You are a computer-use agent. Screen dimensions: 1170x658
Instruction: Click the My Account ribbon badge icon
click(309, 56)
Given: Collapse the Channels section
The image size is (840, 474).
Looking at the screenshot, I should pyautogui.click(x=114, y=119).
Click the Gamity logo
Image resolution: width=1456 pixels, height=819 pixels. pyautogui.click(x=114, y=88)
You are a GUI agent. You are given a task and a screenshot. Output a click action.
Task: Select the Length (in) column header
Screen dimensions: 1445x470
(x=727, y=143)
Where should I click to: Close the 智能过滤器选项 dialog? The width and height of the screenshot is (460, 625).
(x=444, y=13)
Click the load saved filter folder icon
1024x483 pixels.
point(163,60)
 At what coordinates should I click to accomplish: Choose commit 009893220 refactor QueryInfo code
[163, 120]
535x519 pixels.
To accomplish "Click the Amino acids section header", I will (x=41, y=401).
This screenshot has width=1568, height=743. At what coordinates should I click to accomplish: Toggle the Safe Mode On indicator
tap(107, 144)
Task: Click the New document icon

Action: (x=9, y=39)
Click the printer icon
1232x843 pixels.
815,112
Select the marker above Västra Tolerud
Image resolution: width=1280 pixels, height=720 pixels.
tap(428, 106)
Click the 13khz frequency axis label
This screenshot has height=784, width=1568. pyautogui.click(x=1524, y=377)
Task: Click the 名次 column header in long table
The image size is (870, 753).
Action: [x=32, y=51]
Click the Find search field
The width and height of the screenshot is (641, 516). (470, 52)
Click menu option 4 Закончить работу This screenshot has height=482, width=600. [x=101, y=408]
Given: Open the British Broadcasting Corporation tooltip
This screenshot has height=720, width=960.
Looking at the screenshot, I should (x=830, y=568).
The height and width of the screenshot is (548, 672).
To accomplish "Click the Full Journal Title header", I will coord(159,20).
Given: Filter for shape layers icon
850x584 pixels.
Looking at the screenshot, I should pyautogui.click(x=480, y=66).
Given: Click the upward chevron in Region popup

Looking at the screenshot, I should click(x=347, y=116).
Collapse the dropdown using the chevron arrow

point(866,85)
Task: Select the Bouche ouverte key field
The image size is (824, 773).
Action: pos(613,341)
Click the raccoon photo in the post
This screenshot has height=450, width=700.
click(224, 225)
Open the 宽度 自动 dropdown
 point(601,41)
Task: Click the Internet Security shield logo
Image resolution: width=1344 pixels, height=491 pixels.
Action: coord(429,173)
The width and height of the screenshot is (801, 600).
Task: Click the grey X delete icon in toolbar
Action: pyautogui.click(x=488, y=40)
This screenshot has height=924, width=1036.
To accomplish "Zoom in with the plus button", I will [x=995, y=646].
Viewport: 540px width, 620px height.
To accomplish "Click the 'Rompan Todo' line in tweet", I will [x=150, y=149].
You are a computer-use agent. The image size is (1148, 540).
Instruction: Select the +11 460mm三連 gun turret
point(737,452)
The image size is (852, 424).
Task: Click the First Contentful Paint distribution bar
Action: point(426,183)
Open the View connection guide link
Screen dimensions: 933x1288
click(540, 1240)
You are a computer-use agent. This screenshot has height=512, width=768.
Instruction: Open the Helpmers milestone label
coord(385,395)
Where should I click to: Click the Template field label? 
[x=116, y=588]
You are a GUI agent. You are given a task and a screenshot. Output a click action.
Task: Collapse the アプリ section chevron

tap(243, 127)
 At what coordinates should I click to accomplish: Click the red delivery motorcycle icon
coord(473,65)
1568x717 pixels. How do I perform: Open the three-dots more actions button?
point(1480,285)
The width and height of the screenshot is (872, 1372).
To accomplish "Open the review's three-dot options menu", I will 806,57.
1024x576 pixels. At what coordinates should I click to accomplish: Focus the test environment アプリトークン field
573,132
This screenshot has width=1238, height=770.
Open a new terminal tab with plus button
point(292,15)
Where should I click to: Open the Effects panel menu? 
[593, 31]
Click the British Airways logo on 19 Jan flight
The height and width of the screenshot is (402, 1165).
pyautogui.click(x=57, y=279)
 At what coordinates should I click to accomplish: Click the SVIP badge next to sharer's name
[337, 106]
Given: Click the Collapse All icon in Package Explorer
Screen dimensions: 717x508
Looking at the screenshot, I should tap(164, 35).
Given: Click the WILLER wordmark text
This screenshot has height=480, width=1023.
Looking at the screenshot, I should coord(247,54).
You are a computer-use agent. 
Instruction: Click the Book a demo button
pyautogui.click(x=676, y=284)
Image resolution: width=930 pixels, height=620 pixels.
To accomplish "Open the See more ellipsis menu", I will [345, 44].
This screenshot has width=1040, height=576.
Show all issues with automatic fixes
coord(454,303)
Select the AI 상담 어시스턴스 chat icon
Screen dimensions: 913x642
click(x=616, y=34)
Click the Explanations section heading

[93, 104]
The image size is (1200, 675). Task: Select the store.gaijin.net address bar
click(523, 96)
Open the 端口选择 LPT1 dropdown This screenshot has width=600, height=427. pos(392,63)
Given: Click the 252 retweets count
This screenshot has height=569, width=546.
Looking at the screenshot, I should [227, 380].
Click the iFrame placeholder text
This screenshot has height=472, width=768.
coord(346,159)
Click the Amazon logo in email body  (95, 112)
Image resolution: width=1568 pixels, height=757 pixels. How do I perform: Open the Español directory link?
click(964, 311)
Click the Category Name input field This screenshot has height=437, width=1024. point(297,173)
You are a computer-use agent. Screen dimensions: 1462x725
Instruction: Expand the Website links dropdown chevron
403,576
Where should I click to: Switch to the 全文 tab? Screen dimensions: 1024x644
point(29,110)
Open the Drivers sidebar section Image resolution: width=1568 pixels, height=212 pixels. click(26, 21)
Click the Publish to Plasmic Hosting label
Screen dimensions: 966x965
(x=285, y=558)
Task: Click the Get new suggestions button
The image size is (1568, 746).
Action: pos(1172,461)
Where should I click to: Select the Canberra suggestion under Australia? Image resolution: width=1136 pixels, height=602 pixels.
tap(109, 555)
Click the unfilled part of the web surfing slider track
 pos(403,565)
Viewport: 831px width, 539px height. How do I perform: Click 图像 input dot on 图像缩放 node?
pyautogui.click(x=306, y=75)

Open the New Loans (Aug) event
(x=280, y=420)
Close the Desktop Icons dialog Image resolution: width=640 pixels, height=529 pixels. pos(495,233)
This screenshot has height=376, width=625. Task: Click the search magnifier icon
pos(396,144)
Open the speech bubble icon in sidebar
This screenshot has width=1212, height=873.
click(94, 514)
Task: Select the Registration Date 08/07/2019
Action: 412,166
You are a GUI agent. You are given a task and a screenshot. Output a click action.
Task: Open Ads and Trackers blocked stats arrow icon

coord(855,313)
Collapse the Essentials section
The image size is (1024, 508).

- [EXERCISE DETAILS]
Going through the entries above, show each line that contains "agent".

- [REPLY]
You are a computer-use agent. Screen dimensions: 1170x658
You are a GUI agent. You are given a task and a screenshot. Output a click action.
You are a computer-use agent. The image size is (1148, 540).
You are a computer-use agent. This screenshot has height=512, width=768.
You are a GUI agent. You are given a task and a screenshot. Output a click action.
You are a computer-use agent. 
You are a computer-use agent. Screen dimensions: 1462x725
You are a GUI agent. You are given a task and a screenshot. Output a click action.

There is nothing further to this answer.